Move Like A Baby
You might not recall, but you once had proper running form and perfect posture. Here's how to get back there.
Even the most open-minded people probably wouldn’t be caught scooting or furniture-walking the way babies do. But believe it or not, little ones actually have a leg up on adults when it comes to smart body movement. “Kids definitely move more naturally than adults do,” says Justin Mager, M.D., an exercise physiologist and a member of the Equinox Health Advisory Board. (He’s also a dad of three children, ages 6, 3, and 1.) Learn why taking baby steps might be your best bet and how to follow their little lead:
Strike with your forefoot
So they might not be toeing the line at your next 10k, but wee ones are naturals when it comes to proper running form. “Your forefoot should hit the ground first, just the way children run,” says Dr. Mager. “If you really slow down the movement pattern, you’ll notice that forefoot running is less stressful on the body. When your heel strikes first, you have to completely extend your knee and your ankle joint, which can cause strain.” It’s worth noting, too, that a recent study published in The American Journal of Sports Medicine indicates that forefoot running is associated with less pain and injury than other gaits. “You will hurt yourself if you don’t change to forefoot running,” says Dr. Mager.

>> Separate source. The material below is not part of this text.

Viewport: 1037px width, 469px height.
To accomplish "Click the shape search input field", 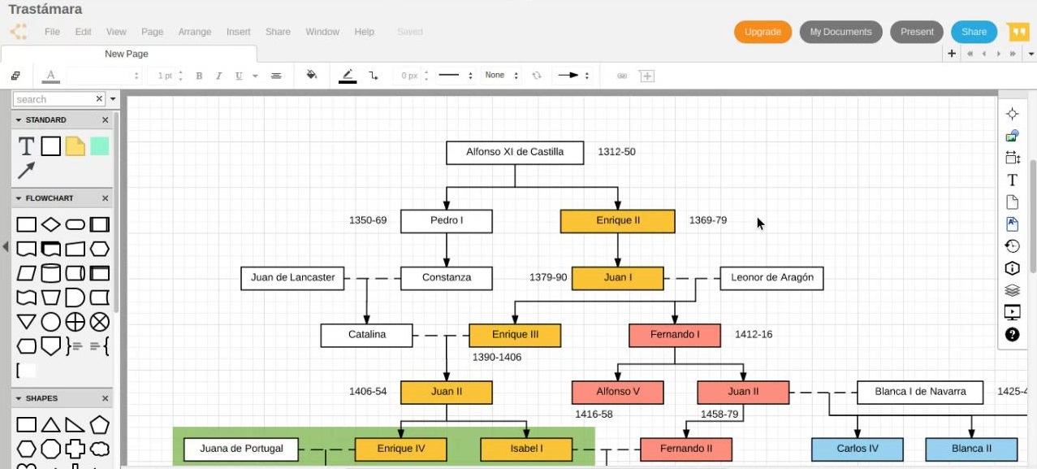I will 49,98.
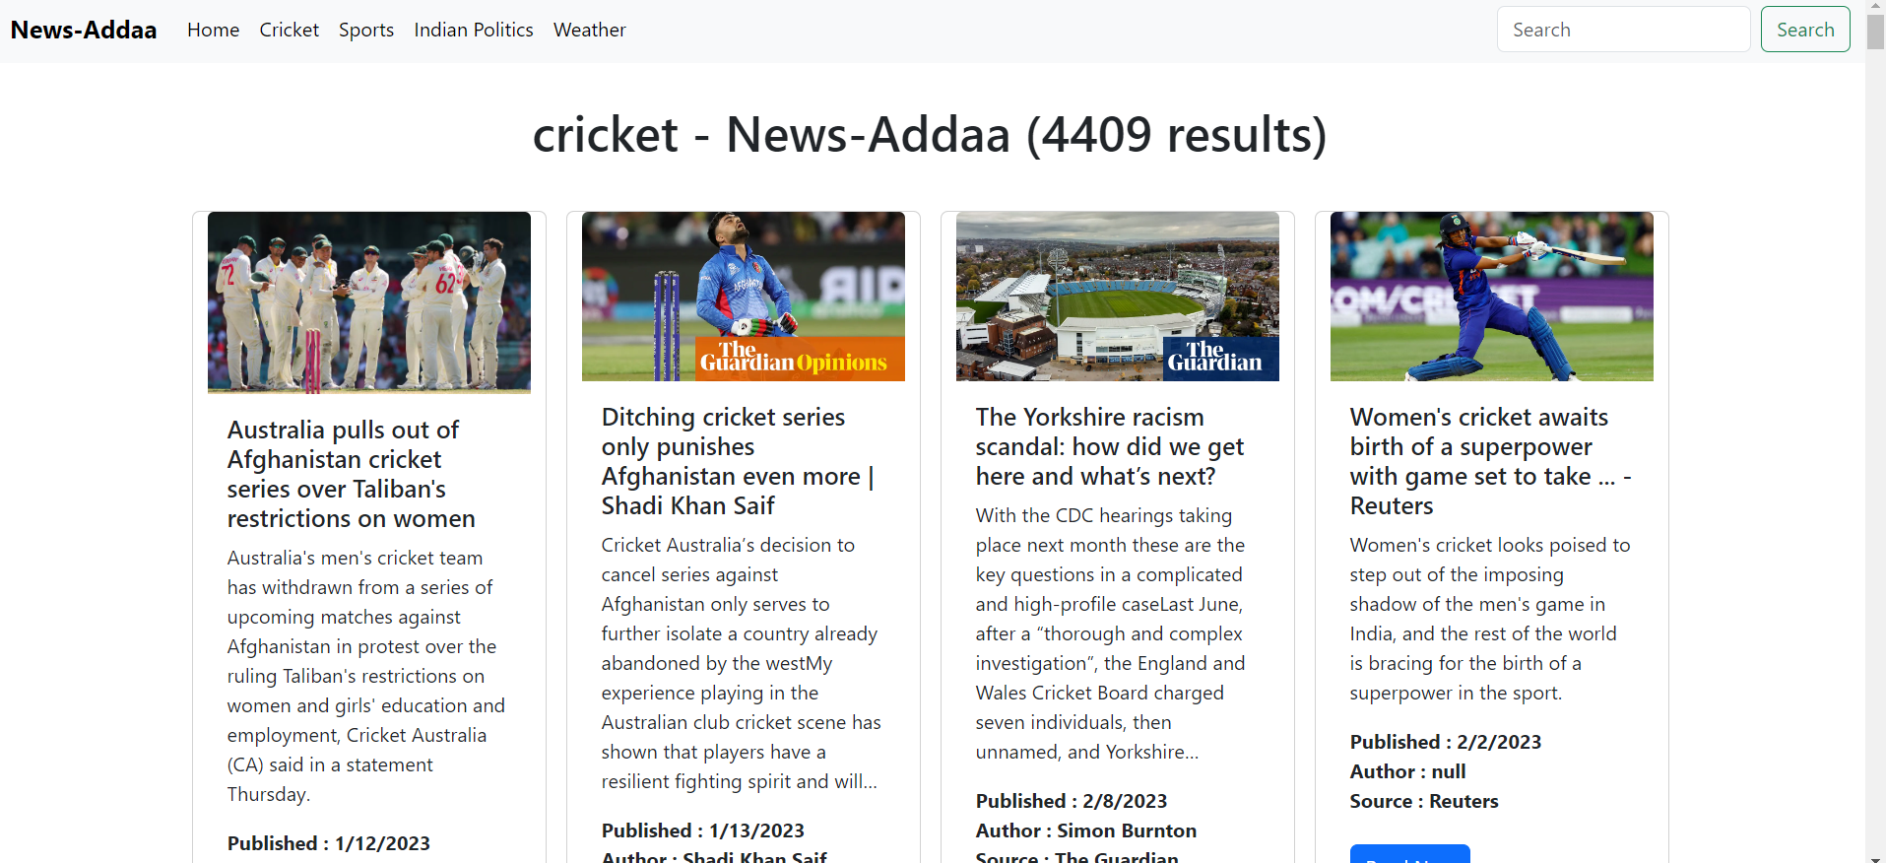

Be mindful, yet move freely
In a world where it’s not uncommon to spot someone walking down the street listening to music while staring at a smartphone, it goes without saying that we aren’t exactly engaged in all our actions. As a result, says Dr. Mager, we tend to be clumsier and more prone to accidents and injury. Kids, on the other hand, “are open to all the ways the body can move, yet are completely involved with what they are doing,” says Dr. Mager. “But over time, we lose that kind of engagement that kids have.” Being mindful of your movement makes you more efficient, graceful and goof-proof.
Try, try again
You might be tentative about testdriving a ShockWave or METCON3 class because you think you can’t hack it. But babies know that nothing comes easily, and persistence pays off. “It takes 10,000 repetitions for a baby to learn a skill,” says Dr. Mager. “If adults practice the patience and dedication that kids do, they would be able to adopt many more activities.”
Focus on flexibility
The romper room set is ridiculously flexible whereas your average adult might have trouble touching his or her toes. One reason: Unlike us, babies aren’t parked in a chair or in the driver’s seat for hours on end. “If you sit all day, your body is going build its connective tissue to reinforce that position,” says Dr. Mager, who suggests simply stretching beyond what you’re used to in an effort to improve flexibility and mobility. “Check in on how you’re moving then try to make some adjustments.” Once a day, try to incorporate some stretches and soon you’ll be bending like a baby.